Title IX sexual harassment and violence claims are re-shaping college administrations across the Country. Many Universities are taking a closer look at their existing Title IX complaint procedures so as to further fine tune the handling of these claims. A few weeks ago, UCLA's punishment of a history professor triggered protests across its campus. The gripe was that the administration was perceived as being too lenient in the punishment it imposed as part of a settlement with that professor. This week, UC Berkeley, known nationally as a bastion of social justice, found itself on the cover of the Los Angeles Times under the heading: "Campus Tainted By Misconduct." The familiar problem was again that the administration was perceived as being too lenient in the punishment of a professor.

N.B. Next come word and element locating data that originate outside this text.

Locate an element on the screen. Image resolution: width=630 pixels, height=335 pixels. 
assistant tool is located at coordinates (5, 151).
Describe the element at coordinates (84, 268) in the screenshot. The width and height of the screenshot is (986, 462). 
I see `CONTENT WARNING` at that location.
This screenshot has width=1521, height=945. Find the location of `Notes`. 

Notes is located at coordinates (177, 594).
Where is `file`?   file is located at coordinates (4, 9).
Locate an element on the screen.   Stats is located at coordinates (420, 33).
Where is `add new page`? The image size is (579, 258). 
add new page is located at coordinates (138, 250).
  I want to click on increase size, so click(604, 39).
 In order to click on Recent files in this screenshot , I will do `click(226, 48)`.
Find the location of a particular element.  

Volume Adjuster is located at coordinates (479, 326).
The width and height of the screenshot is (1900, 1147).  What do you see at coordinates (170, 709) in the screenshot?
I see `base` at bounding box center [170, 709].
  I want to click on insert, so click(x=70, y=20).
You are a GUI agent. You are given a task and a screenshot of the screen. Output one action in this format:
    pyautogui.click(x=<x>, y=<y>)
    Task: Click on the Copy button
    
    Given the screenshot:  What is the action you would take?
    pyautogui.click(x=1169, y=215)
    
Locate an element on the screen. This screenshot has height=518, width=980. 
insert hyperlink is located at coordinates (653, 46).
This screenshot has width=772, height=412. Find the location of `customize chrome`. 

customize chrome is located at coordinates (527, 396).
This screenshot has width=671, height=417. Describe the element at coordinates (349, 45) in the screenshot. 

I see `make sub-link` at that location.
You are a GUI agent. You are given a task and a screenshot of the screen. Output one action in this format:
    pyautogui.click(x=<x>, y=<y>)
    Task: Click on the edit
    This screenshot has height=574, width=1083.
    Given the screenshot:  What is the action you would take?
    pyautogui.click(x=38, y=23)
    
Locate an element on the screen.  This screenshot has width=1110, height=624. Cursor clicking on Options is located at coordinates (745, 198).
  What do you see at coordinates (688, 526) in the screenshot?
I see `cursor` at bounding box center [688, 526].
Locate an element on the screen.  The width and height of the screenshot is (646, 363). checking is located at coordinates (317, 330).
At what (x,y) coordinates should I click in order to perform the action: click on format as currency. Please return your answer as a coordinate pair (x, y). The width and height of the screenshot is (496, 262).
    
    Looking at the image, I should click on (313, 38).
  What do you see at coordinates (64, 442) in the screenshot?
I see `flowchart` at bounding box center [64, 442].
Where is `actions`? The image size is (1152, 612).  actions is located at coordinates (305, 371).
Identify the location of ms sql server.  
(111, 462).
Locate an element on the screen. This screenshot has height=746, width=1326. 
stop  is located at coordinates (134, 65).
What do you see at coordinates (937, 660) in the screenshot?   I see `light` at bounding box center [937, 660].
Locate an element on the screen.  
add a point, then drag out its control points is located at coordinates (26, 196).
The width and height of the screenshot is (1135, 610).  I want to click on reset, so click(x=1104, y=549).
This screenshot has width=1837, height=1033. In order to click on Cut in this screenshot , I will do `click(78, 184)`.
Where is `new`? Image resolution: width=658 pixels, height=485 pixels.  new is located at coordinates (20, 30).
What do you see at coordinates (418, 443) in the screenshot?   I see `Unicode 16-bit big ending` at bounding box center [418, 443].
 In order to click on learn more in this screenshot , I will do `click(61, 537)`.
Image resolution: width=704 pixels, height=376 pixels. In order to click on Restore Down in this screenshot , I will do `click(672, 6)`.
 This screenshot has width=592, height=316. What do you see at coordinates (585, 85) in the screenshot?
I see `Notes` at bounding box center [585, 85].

Let's face it, even in the most well-intentioned investigations of sexual misconduct, Universities can have conflicting interests when investigating faculty to student acts of sexual misconduct. Many Universities have panels of faculty members or administrators serve in the role of adjudicators of these claims. This, however, can create an appearance of bias and unfairness to students, and certainly may be part of what is fueling the types of protests recently experienced at UCLA and UC Berkeley. All parties are always entitled to a fair process. This is true for both the accused and complainant and runs through the veins and heart of our judicial system.
It is perhaps for this reason that schools are starting to move away from having faculty and administrators serve as the judges in these types of hearings and instead, are hiring experienced outside neutrals to decide these cases. When it comes to recommended discipline after a finding that a Title IX policy was violated (which oftentimes will involve a school's retention of an outside investigator), these external adjudicators are oftentimes charged with having to come up with the proposed sanction after a review and hearing that includes an investigator's findings; for sentencing consistency, external adjudicator's can make sentencing recommendations in conjunction with the school's Title IX coordinator. Written policies are heavily vetted prior to adoption by advisory boards and their skilled Title IX counsel, and it is up to the external adjudicator, with the assistance of input from a Title IX Administrator (if that is what the policy provides) to simply insure that the policies are being followed and enforced as drafted.
As a lawyer and a Judge who has presided over different types of matters, I am always drawn back to how important it is to convey to all involved the fairness of the process. That the process involves unbiased fact-finders who are trained in the areas of inquiry and will treat both sides equally. That the hearing will truly be consistent with the expectations of our justice system. Schools should re-evaluate whether the easiest way to accomplish the goal of both the appearance and reality of a fair process for all involved is to bring in third-party neutrals to adjudicate these types of cases.